[PROBLEM DESCRIPTION]
Your response should consist of the records, reproduced exactly.

----- THE DATA

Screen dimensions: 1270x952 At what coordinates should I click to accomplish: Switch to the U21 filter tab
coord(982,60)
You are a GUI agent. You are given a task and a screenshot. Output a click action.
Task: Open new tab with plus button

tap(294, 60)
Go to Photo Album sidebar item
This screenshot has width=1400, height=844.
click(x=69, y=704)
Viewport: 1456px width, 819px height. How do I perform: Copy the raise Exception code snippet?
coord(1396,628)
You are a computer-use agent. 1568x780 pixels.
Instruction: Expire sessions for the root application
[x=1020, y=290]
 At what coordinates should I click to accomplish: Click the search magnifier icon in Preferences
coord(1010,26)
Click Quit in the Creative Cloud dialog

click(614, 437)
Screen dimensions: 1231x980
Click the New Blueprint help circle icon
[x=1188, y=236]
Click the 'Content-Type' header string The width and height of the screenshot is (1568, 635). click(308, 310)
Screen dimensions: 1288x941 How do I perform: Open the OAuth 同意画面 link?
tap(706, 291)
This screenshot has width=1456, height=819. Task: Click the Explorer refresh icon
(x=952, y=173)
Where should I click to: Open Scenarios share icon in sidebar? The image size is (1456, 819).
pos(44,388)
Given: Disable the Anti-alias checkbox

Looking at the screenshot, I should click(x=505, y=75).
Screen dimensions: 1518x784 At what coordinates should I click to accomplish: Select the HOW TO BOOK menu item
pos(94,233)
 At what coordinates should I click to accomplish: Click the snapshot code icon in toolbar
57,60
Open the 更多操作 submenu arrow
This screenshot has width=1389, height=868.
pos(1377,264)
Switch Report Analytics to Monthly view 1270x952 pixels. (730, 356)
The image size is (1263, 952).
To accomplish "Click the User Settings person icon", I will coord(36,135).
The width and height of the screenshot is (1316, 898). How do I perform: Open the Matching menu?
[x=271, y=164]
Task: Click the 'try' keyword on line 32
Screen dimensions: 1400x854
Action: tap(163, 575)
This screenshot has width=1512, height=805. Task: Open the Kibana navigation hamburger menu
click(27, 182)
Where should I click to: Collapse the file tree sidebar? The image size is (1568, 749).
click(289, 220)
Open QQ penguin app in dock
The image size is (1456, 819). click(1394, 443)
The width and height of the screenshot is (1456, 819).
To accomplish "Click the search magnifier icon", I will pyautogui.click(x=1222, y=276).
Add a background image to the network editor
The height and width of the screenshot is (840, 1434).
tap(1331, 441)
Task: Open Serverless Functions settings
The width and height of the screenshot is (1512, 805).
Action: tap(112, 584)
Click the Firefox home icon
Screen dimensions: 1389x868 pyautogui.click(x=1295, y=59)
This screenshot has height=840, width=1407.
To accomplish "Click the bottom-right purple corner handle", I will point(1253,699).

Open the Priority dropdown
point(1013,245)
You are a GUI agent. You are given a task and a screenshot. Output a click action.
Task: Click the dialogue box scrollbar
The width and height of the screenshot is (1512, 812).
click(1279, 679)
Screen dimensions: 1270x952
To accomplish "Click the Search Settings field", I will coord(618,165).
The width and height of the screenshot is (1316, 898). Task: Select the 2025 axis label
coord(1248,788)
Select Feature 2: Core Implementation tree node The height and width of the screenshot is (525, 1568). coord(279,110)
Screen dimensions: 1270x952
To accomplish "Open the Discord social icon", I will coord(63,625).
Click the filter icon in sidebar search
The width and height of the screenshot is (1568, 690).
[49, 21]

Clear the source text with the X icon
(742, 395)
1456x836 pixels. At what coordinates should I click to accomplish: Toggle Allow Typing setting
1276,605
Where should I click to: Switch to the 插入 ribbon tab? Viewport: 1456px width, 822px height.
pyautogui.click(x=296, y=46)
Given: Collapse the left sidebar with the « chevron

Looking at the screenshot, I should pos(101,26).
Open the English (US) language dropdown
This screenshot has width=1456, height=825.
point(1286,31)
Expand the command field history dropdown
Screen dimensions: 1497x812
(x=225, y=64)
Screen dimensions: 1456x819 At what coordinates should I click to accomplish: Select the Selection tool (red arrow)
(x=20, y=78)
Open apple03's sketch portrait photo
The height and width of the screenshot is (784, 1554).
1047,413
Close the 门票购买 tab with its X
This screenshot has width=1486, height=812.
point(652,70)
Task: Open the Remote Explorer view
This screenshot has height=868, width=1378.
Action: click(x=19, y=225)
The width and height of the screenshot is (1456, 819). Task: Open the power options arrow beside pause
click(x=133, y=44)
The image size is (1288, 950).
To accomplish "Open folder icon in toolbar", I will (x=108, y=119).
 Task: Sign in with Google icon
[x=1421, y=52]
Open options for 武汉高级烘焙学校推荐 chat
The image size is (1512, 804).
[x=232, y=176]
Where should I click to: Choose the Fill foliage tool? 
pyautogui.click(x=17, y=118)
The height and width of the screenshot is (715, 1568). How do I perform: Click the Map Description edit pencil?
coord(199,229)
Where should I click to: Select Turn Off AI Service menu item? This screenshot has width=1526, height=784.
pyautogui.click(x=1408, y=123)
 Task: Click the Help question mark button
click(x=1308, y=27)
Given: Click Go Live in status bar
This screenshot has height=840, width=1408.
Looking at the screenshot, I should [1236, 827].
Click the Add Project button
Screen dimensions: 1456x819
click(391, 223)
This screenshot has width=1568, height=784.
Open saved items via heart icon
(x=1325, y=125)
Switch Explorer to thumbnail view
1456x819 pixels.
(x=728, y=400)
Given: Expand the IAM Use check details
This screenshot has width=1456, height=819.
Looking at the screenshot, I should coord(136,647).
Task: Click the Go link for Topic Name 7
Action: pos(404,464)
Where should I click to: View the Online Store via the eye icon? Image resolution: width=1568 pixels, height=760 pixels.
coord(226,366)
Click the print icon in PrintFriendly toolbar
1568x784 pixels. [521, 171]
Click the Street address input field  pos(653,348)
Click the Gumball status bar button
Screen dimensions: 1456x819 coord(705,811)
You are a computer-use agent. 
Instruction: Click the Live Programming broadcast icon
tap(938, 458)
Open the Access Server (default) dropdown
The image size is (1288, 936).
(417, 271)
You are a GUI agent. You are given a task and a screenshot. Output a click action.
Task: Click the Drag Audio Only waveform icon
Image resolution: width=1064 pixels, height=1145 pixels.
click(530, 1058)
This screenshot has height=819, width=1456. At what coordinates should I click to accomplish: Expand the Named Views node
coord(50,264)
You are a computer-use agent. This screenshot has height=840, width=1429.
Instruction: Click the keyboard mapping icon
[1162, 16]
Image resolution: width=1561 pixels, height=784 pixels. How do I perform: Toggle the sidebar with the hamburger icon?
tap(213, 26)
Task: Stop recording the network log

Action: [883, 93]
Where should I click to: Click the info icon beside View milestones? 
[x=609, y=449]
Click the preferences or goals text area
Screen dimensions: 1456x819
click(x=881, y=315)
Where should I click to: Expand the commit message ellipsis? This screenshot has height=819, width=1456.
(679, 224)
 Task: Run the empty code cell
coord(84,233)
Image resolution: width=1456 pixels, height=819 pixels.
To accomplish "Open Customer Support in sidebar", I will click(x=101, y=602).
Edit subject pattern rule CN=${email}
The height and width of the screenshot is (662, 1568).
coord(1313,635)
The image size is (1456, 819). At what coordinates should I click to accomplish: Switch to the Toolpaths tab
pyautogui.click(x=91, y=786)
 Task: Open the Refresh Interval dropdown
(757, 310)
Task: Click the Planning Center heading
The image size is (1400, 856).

----------

[TASK ANSWER]
Screen dimensions: 1270x952 At what coordinates should I click to accomplish: Switch to the U21 filter tab
coord(982,60)
You are a GUI agent. You are given a task and a screenshot. Output a click action.
Task: Open new tab with plus button

tap(294, 60)
Go to Photo Album sidebar item
This screenshot has width=1400, height=844.
click(x=69, y=704)
Viewport: 1456px width, 819px height. How do I perform: Copy the raise Exception code snippet?
coord(1396,628)
You are a computer-use agent. 1568x780 pixels.
Instruction: Expire sessions for the root application
[x=1020, y=290]
 At what coordinates should I click to accomplish: Click the search magnifier icon in Preferences
coord(1010,26)
Click Quit in the Creative Cloud dialog

click(614, 437)
Screen dimensions: 1231x980
Click the New Blueprint help circle icon
[x=1188, y=236]
Click the 'Content-Type' header string The width and height of the screenshot is (1568, 635). click(308, 310)
Screen dimensions: 1288x941 How do I perform: Open the OAuth 同意画面 link?
tap(706, 291)
This screenshot has width=1456, height=819. Task: Click the Explorer refresh icon
(x=952, y=173)
Where should I click to: Open Scenarios share icon in sidebar? The image size is (1456, 819).
pos(44,388)
Given: Disable the Anti-alias checkbox

Looking at the screenshot, I should click(x=505, y=75).
Screen dimensions: 1518x784 At what coordinates should I click to accomplish: Select the HOW TO BOOK menu item
pos(94,233)
 At what coordinates should I click to accomplish: Click the snapshot code icon in toolbar
57,60
Open the 更多操作 submenu arrow
This screenshot has width=1389, height=868.
pos(1377,264)
Switch Report Analytics to Monthly view 1270x952 pixels. (730, 356)
The image size is (1263, 952).
To accomplish "Click the User Settings person icon", I will coord(36,135).
The width and height of the screenshot is (1316, 898). How do I perform: Open the Matching menu?
[x=271, y=164]
Task: Click the 'try' keyword on line 32
Screen dimensions: 1400x854
Action: tap(163, 575)
This screenshot has width=1512, height=805. Task: Open the Kibana navigation hamburger menu
click(27, 182)
Where should I click to: Collapse the file tree sidebar? The image size is (1568, 749).
click(289, 220)
Open QQ penguin app in dock
The image size is (1456, 819). click(1394, 443)
The width and height of the screenshot is (1456, 819).
To accomplish "Click the search magnifier icon", I will pyautogui.click(x=1222, y=276).
Add a background image to the network editor
The height and width of the screenshot is (840, 1434).
tap(1331, 441)
Task: Open Serverless Functions settings
The width and height of the screenshot is (1512, 805).
Action: tap(112, 584)
Click the Firefox home icon
Screen dimensions: 1389x868 pyautogui.click(x=1295, y=59)
This screenshot has height=840, width=1407.
To accomplish "Click the bottom-right purple corner handle", I will point(1253,699).

Open the Priority dropdown
point(1013,245)
You are a GUI agent. You are given a task and a screenshot. Output a click action.
Task: Click the dialogue box scrollbar
The width and height of the screenshot is (1512, 812).
click(1279, 679)
Screen dimensions: 1270x952
To accomplish "Click the Search Settings field", I will coord(618,165).
The width and height of the screenshot is (1316, 898). Task: Select the 2025 axis label
coord(1248,788)
Select Feature 2: Core Implementation tree node The height and width of the screenshot is (525, 1568). coord(279,110)
Screen dimensions: 1270x952
To accomplish "Open the Discord social icon", I will coord(63,625).
Click the filter icon in sidebar search
The width and height of the screenshot is (1568, 690).
[49, 21]

Clear the source text with the X icon
(742, 395)
1456x836 pixels. At what coordinates should I click to accomplish: Toggle Allow Typing setting
1276,605
Where should I click to: Switch to the 插入 ribbon tab? Viewport: 1456px width, 822px height.
pyautogui.click(x=296, y=46)
Given: Collapse the left sidebar with the « chevron

Looking at the screenshot, I should pos(101,26).
Open the English (US) language dropdown
This screenshot has width=1456, height=825.
point(1286,31)
Expand the command field history dropdown
Screen dimensions: 1497x812
(x=225, y=64)
Screen dimensions: 1456x819 At what coordinates should I click to accomplish: Select the Selection tool (red arrow)
(x=20, y=78)
Open apple03's sketch portrait photo
The height and width of the screenshot is (784, 1554).
1047,413
Close the 门票购买 tab with its X
This screenshot has width=1486, height=812.
point(652,70)
Task: Open the Remote Explorer view
This screenshot has height=868, width=1378.
Action: click(x=19, y=225)
The width and height of the screenshot is (1456, 819). Task: Open the power options arrow beside pause
click(x=133, y=44)
The image size is (1288, 950).
To accomplish "Open folder icon in toolbar", I will (x=108, y=119).
 Task: Sign in with Google icon
[x=1421, y=52]
Open options for 武汉高级烘焙学校推荐 chat
The image size is (1512, 804).
[x=232, y=176]
Where should I click to: Choose the Fill foliage tool? 
pyautogui.click(x=17, y=118)
The height and width of the screenshot is (715, 1568). How do I perform: Click the Map Description edit pencil?
coord(199,229)
Where should I click to: Select Turn Off AI Service menu item? This screenshot has width=1526, height=784.
pyautogui.click(x=1408, y=123)
 Task: Click the Help question mark button
click(x=1308, y=27)
Given: Click Go Live in status bar
This screenshot has height=840, width=1408.
Looking at the screenshot, I should [1236, 827].
Click the Add Project button
Screen dimensions: 1456x819
click(391, 223)
This screenshot has width=1568, height=784.
Open saved items via heart icon
(x=1325, y=125)
Switch Explorer to thumbnail view
1456x819 pixels.
(x=728, y=400)
Given: Expand the IAM Use check details
This screenshot has width=1456, height=819.
Looking at the screenshot, I should coord(136,647).
Task: Click the Go link for Topic Name 7
Action: pos(404,464)
Where should I click to: View the Online Store via the eye icon? Image resolution: width=1568 pixels, height=760 pixels.
coord(226,366)
Click the print icon in PrintFriendly toolbar
1568x784 pixels. [521, 171]
Click the Street address input field  pos(653,348)
Click the Gumball status bar button
Screen dimensions: 1456x819 coord(705,811)
You are a computer-use agent. 
Instruction: Click the Live Programming broadcast icon
tap(938, 458)
Open the Access Server (default) dropdown
The image size is (1288, 936).
(417, 271)
You are a GUI agent. You are given a task and a screenshot. Output a click action.
Task: Click the Drag Audio Only waveform icon
Image resolution: width=1064 pixels, height=1145 pixels.
click(530, 1058)
This screenshot has height=819, width=1456. At what coordinates should I click to accomplish: Expand the Named Views node
coord(50,264)
You are a computer-use agent. This screenshot has height=840, width=1429.
Instruction: Click the keyboard mapping icon
[1162, 16]
Image resolution: width=1561 pixels, height=784 pixels. How do I perform: Toggle the sidebar with the hamburger icon?
tap(213, 26)
Task: Stop recording the network log

Action: [883, 93]
Where should I click to: Click the info icon beside View milestones? 
[x=609, y=449]
Click the preferences or goals text area
Screen dimensions: 1456x819
click(x=881, y=315)
Where should I click to: Expand the commit message ellipsis? This screenshot has height=819, width=1456.
(679, 224)
 Task: Run the empty code cell
coord(84,233)
Image resolution: width=1456 pixels, height=819 pixels.
To accomplish "Open Customer Support in sidebar", I will click(x=101, y=602).
Edit subject pattern rule CN=${email}
The height and width of the screenshot is (662, 1568).
coord(1313,635)
The image size is (1456, 819). At what coordinates should I click to accomplish: Switch to the Toolpaths tab
pyautogui.click(x=91, y=786)
 Task: Open the Refresh Interval dropdown
(757, 310)
Task: Click the Planning Center heading
The image size is (1400, 856).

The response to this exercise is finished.